Chapitre 173

Zhao Qiang a dit : « Ne vous inquiétez pas. Il suffit de faire passer le message. »

Li Zhongyuan laissa échapper un rire froid : « Très bien, vous l'avez dit vous-même. Je l'ai noté. Si quelque chose tourne mal à l'avenir, ce sera votre responsabilité. »

Zhao Qiang ignora ce type manipulateur, créa nonchalamment un compte, se connecta au site web de Bazafi et lui laissa un message en japonais.

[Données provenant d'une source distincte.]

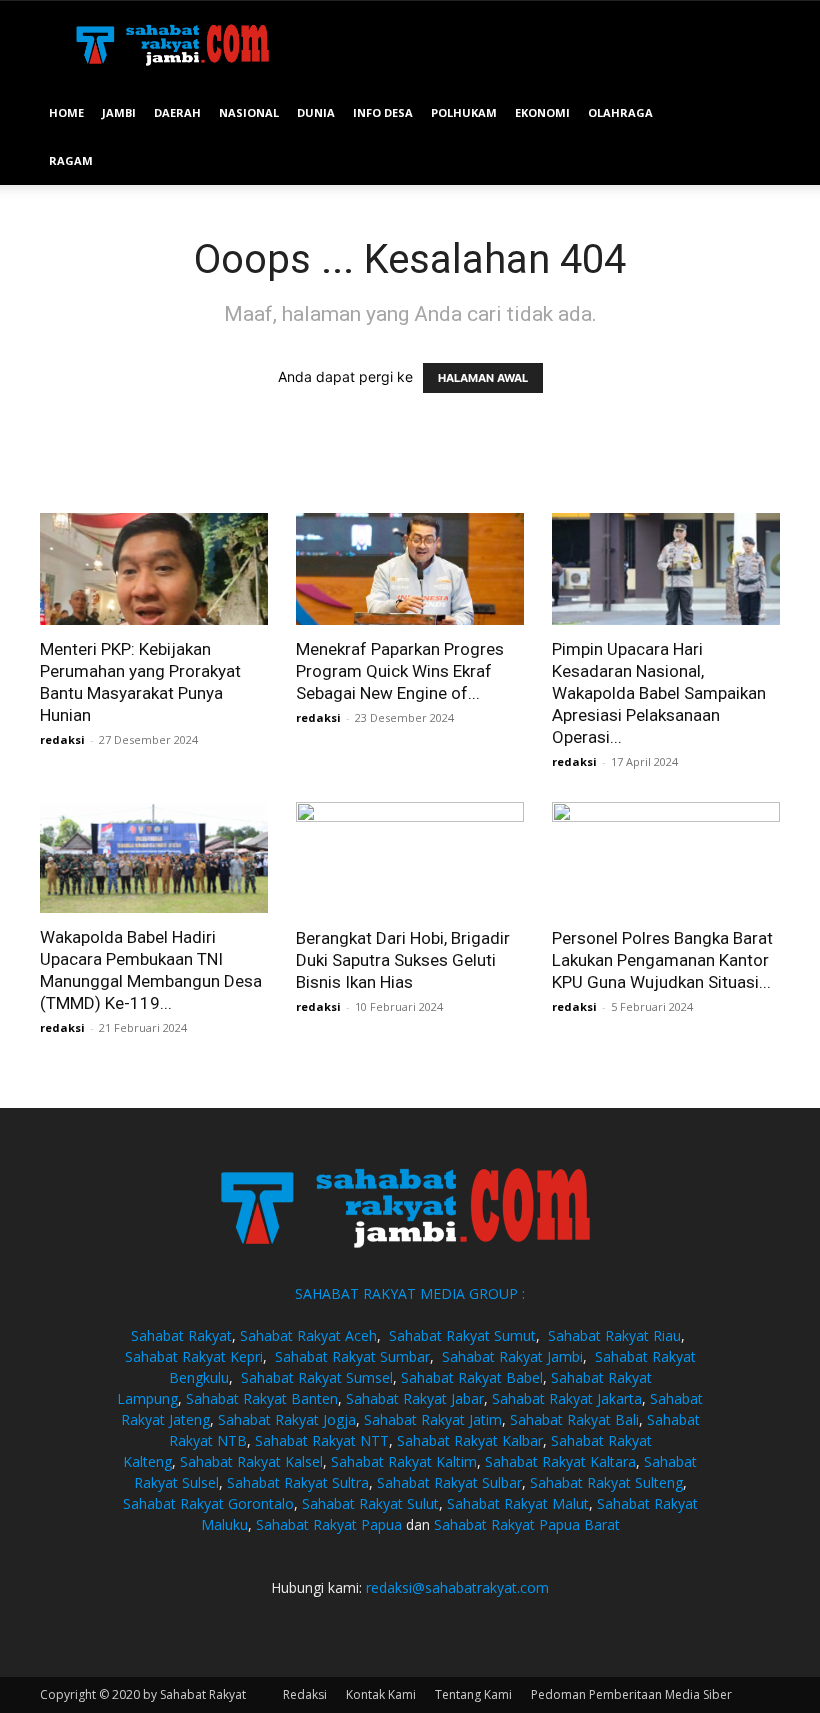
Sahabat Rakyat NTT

Chen Xinyu était un peu nerveuse

: «

Zhao Qiang, ont-ils vraiment tué les otages

?

»

Zhao Qiang a déclaré froidement : « Bien sûr que je vais les tuer. »

Chen Xinyu ne posa pas d'autres questions. Elle savait que la décision de Zhao Qiang était irrévocable et qu'il était impossible de la faire changer d'avis. Que pouvait-il faire d'autre ? Lui demander de se suicider ? Il n'aurait jamais commis un acte aussi suicidaire. Et si Zhao Qiang n'avait pas agi contre Bazafi la nuit précédente, il aurait lancé une attaque dans les jours qui suivirent, causant encore plus de morts. D'ailleurs, comment aurait-il pu accomplir sa mission sans assassiner Bazafi ? Comment aurait-il pu se justifier auprès du pays en cas d'échec ?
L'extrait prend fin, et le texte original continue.